The two charts win by opposite means. It's worth seeing how.

The cube wins by distorting — on purpose. Scale the side of each cube to the hours and the volume you see grows as the cube of the ratio: a 2,000-to-1 gap balloons into nonsense. Scale by volume instead and your eye underreads it, because people judge volume badly. Either way, you can't read a true ratio off two cubes — and that's fine. Cleveland and McGill settled this in 1984: volume sits near the bottom of the accuracy ranking, position on a common scale at the top. The cube reaches for the least precise encoding there is, because precision was never its job. Its job is to make you feel a gulf in one glance. The "wrong" tool is the right one.

Minard wins by integrating. The usual rule is show one thing clearly. Minard fuses six — and the fusion is the whole point. Break those variables into six tidy charts and the army's death floats free of the cold; the thing you most need to see evaporates into a stack of correct, lifeless panels. Held together, it turns visceral. You don't read that the cold killed them. You watch it happen.

Which is the irony worth holding onto. Tufte — the great preacher of less ink, more data — picked as his finest example the densest famous chart in history. The contradiction dissolves the moment you stop counting complexity and start counting waste. His rule was never less. It was nothing wasted. By that measure the cube and the campaign are the same chart in different clothes: each spends exactly what it needs, and not a stroke more.

The north star

So that's the standard this series holds itself to. Not make it simple. Not make it rich. Make every element earn its place, and let the purpose decide how much that takes. Sometimes the honest answer is two numbers in a box. Sometimes you need six dimensions at once. The craft isn't picking simple or complex — it's knowing which one the data in front of you is asking for, and having the nerve to draw only that.

Once you understand this craft, you can't unsee it. You'll catch it everywhere — in the news, in the slide deck, in the dashboard down the hall. And the next chart you draw will be a little harder to get wrong.


Further reading

The Underappreciated Man Behind the "Best Graphic Ever Produced" — Betsy Mason, National Geographic (2017). If the campaign map made you curious about the man who drew it, this is the place to go next. Minard was no one-hit wonder: the piece walks through his flow map of global emigration in 1858, his maps of cotton imports to Europe before and after the American Civil War, and his proportional pie-chart maps — all of them bending geography to serve the data, exactly as the Russia map does. It also surfaces a detail most admirers never learn: Minard originally paired Napoleon's March with a matching chart of Hannibal's 218 BC crossing of the Alps. He was, in other words, a man who understood the power of putting two campaigns side by side — which is the same move this chapter just borrowed from him.
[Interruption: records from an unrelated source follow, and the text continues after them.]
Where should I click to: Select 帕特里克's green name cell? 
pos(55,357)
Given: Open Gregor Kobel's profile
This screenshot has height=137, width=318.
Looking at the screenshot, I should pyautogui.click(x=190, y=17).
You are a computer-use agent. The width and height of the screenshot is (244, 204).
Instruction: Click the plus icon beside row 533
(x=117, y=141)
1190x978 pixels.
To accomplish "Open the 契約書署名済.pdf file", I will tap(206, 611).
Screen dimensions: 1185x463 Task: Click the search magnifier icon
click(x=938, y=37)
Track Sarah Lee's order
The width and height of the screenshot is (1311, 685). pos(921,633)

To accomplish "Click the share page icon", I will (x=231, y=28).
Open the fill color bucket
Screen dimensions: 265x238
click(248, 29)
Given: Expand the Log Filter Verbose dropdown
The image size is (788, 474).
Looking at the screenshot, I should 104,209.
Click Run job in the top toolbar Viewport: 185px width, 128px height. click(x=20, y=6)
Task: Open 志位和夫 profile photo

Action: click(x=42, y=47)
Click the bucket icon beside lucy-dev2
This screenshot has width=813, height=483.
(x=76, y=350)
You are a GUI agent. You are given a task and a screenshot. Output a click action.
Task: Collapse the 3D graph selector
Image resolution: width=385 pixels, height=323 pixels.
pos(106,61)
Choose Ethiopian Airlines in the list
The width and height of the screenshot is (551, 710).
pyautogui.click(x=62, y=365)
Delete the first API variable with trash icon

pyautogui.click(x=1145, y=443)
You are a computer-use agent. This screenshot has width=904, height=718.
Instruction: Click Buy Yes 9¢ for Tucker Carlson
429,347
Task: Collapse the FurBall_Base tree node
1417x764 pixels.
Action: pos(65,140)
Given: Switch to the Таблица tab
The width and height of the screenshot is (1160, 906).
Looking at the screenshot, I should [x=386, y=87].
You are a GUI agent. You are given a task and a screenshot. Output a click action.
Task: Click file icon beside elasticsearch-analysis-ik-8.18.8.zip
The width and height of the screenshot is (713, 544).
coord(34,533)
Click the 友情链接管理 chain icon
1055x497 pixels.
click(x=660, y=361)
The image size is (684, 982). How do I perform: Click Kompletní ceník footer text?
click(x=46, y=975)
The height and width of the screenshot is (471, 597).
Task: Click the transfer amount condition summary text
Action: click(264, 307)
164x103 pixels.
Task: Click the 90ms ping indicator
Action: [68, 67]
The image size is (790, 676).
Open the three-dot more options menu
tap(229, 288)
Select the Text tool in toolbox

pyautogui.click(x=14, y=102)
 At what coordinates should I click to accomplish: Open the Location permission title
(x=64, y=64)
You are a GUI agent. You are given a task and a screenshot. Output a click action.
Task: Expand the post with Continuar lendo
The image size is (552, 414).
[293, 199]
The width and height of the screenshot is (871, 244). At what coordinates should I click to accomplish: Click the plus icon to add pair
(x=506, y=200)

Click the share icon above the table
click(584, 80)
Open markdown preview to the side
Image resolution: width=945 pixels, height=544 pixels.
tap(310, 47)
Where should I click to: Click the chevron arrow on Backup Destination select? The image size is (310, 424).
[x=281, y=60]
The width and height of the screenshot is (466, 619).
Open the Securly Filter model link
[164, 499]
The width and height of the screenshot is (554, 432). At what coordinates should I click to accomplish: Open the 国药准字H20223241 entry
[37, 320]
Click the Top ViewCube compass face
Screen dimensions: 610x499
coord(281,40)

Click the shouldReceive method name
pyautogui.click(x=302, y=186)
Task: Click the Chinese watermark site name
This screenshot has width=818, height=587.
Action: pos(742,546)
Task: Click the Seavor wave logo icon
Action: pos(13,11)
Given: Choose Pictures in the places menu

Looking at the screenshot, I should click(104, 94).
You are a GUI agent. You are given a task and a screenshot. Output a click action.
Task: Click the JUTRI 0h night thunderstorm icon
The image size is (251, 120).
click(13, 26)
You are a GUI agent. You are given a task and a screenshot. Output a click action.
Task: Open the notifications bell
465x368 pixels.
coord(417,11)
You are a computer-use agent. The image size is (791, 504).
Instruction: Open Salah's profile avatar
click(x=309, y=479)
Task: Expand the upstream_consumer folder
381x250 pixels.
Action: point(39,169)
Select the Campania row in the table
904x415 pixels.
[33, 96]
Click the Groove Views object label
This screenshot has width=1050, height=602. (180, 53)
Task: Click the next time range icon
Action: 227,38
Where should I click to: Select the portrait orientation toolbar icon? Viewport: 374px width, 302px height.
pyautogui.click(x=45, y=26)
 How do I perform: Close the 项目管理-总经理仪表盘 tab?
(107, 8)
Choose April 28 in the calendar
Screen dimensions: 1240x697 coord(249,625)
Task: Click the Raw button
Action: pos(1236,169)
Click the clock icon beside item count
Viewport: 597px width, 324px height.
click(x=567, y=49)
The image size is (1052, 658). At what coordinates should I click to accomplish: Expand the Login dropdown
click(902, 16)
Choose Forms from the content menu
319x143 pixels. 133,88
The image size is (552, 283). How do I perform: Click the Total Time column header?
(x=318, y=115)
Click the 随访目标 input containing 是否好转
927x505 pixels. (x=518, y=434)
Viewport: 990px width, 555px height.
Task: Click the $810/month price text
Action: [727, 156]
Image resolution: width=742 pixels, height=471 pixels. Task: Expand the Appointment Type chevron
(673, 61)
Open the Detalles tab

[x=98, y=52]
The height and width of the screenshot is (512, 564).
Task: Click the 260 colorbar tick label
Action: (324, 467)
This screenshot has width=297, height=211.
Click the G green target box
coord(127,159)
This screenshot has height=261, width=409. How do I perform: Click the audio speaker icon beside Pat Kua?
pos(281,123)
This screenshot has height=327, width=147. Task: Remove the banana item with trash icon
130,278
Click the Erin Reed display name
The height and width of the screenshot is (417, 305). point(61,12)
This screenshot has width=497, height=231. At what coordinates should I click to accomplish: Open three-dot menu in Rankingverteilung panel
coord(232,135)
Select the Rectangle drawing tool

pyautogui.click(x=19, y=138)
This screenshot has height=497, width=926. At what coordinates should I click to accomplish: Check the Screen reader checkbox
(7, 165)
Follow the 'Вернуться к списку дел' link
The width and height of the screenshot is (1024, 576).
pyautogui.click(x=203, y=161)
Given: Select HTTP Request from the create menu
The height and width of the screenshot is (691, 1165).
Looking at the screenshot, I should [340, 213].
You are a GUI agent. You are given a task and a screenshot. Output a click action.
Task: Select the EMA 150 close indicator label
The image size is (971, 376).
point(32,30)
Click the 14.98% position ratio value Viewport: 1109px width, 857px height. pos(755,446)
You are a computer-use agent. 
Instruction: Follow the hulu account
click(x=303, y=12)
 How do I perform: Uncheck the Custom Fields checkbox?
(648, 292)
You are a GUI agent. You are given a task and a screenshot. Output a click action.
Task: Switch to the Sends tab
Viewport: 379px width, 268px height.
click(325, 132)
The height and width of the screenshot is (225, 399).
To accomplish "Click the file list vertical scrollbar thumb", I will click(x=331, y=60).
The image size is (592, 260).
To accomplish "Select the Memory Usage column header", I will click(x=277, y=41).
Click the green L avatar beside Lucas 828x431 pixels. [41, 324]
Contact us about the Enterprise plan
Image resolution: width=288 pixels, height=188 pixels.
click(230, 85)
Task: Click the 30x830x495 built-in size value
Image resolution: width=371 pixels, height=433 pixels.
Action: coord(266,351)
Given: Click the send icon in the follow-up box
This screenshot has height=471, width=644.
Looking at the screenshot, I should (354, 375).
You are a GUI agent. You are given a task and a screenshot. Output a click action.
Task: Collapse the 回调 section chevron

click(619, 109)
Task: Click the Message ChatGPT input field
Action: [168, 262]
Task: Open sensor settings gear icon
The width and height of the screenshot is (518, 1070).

Mastering Data Visualisation: Understanding the Hierarchy of Visual Cues — Donmez, LinkedIn (2023). The cube's "volume distorts" claim isn't just an aesthetic opinion — it sits at the bottom of a measured hierarchy of how accurately people read different visual encodings. This piece reproduces that hierarchy (Alberto Cairo's "Perceptual Ranking Diagram," built on Cleveland and McGill's foundational 1984 study): position along a common scale at the top, with area, volume, and color hue near the bottom. It's worth seeing where every encoding the cube could have used would have landed — and why the one it actually chose is the least precise of them all. Which, for this chart, is the whole point.